A Pretty Good Virus Solution
But permanent good practice doesn't come from books, teachers,
or preachers. It comes from law, licensing, and (best of all)
if there is no other way to do it except the right way!
That's where MicroSoft comes in. A government has optional
punishments or remediation. It can fine, jail, or execute.
Or it can exact community service!
Instead of MicroSoft, let's imagine MSoft-Iron, from whom the
government has contracted for prison bars. At first the bars
looked pretty good, but then prisoners found they could bend them
with their hands. Now what recourse does the government have?
Split the company into three parts? That doesn't get better
iron, and if the iron had been successful there would have been
no complaints about big profits.
Isn't it better to force MSoft-Iron, under penalty of
imprisonment and/or fines, to replace all the defective bars in
the prisons? We have lemon laws for automobiles, another crucial
aspect of our economy.
What MicroSoft has given us is attractive but somewhat shoddy
software, and their priority is upon making more of the same,
rather than fixing the existing software to industrial strength.

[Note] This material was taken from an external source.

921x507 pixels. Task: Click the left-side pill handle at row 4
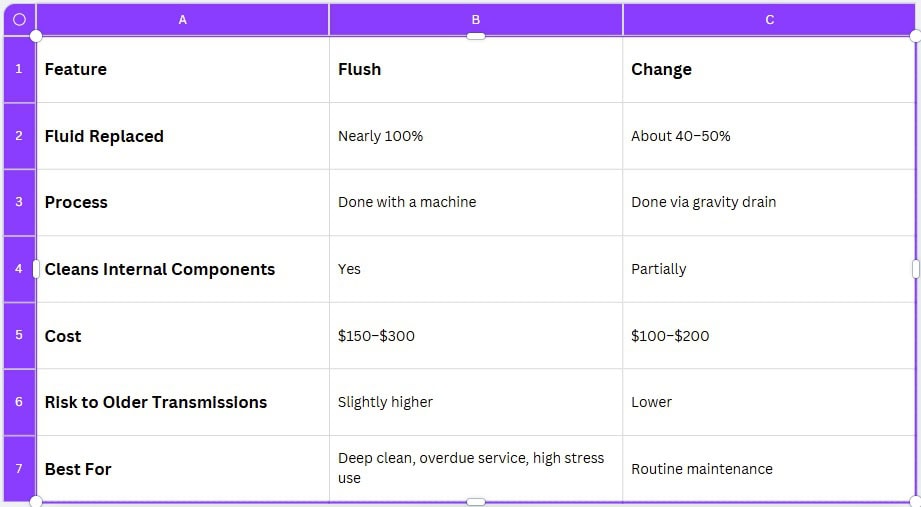click(36, 269)
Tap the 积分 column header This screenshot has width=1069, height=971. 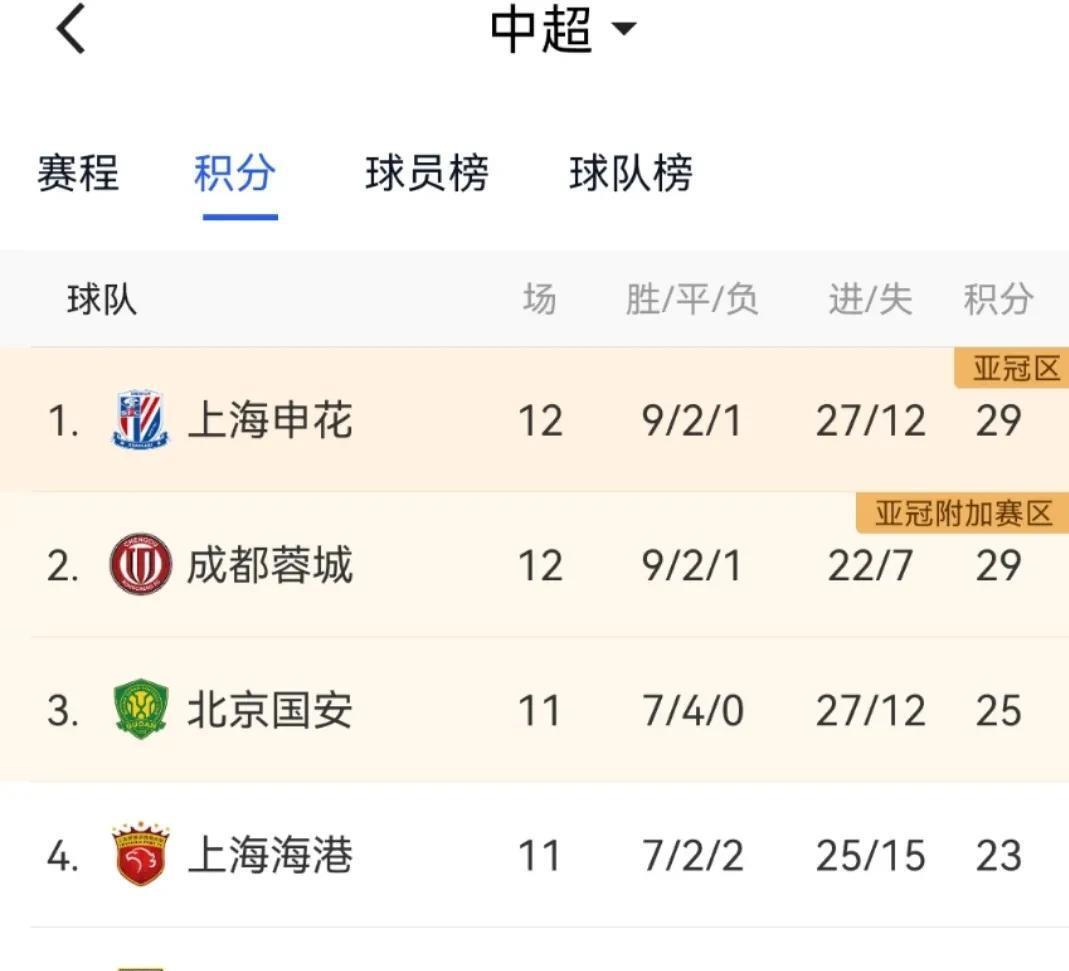click(x=998, y=299)
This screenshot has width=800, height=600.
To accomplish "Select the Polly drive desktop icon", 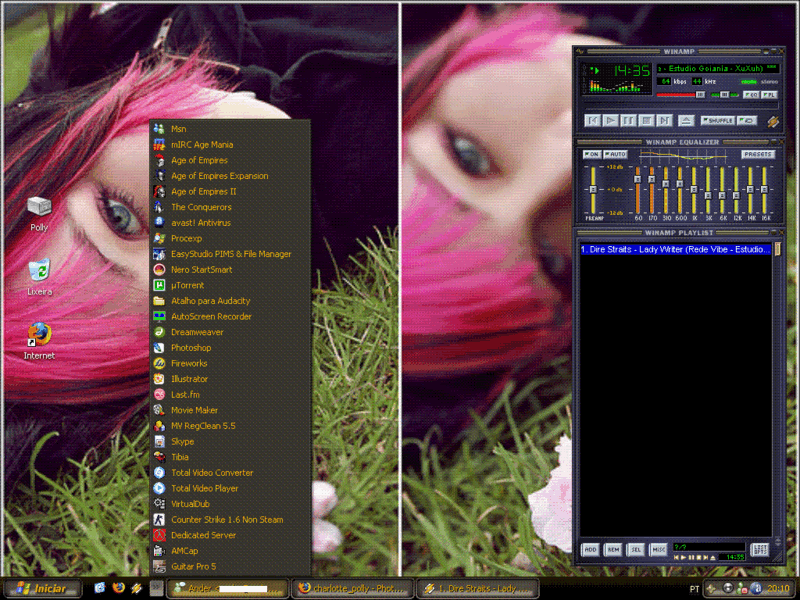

Competitors and professionals alike have confirmed this. More
vocally since the LOVE BUG epidemic. 99% of users are already up
to their ears in functionality they neither need, use, or
understand.
Isn't it better to force MicroSoft, under penalty of imprisonment
and/or fines, to fix their software to be virus-resistant? Not
only by changing and ading software, mind you, but by eliminating
many of their options and work-savers if necessary by being
vulnerable.
The only way the government should alter MicroSoft's world
isn't breaking them up, but rather forcing them into a plan
of remediation and actual alteration of functionality. If
supervision is thought useful, make a governing board for
all software releases. License them. License programmers
working for them. Make up the governing board from the
professional societies that have all along been harping
on the poor and dangerous qualities.
We do it with bridges, don't we? Have you seen a billion-dollar
bridge or skyscraper collapse lately? Have you seen one built
without a permit?
The Mechanics of This Community Service
We can hardly expect PC users to change their bad habits. But the
operating system software can be changed to force the users to do
the right and safe thing in backing up their files. How?
Easy. Look at your directories. They already contain a record
of the name, the current file size, and the time and day they
were last changed. There is already a mechanism for protecting
them against wipe-out. Obviously the system knows about time, or
it could not automatically change the time-of-day when daylight
savings or summer time begins and ends.
Can anyone argue that the suppliers could not modify the operating
system so that a certain file cannot be changed unless saved to
disk within the last, say 72 hours? I can't. Suppose I access a
file that hasn't been archived less than 3 days ago. Wham! The
message says "put the diskette for directory 'so-and-so' into
Drive 'X', and we'll update it for you -- If you refuse, guess
what? You're out of commission until you do!" Good habits get
learned quickly that way.
Is This Solution Perfect?
Absolutely not. The method itself will be vulnerable to virus
attack. The experts will come up with problems as soon as they
read this. A virus could get at the forced-archiving component,
so the the users won't be aware that the check is turned off.
Agreed -- the current manual and voluntary method is safer. But
it won't work.
One could try a deadman's throttle as on a locomotive. A piece
of the archiving code could be made to serve a purpose in many
other components, all of which would then fail noticeably if the
archiving is corrupted. But the mandatory software reload would
destroy the virus.
This scheme will test the ingenuity of people who might otherwise
be hackers. And it is something useful that software manufacturers
could do without government interference, other than a Justice
Department requirement to do this community service.
Else it can be done by force of law. There are innumerable
computer applications where law requires retention and protection
of records.
Let's get going on Project Rock Ridge before things get worse!!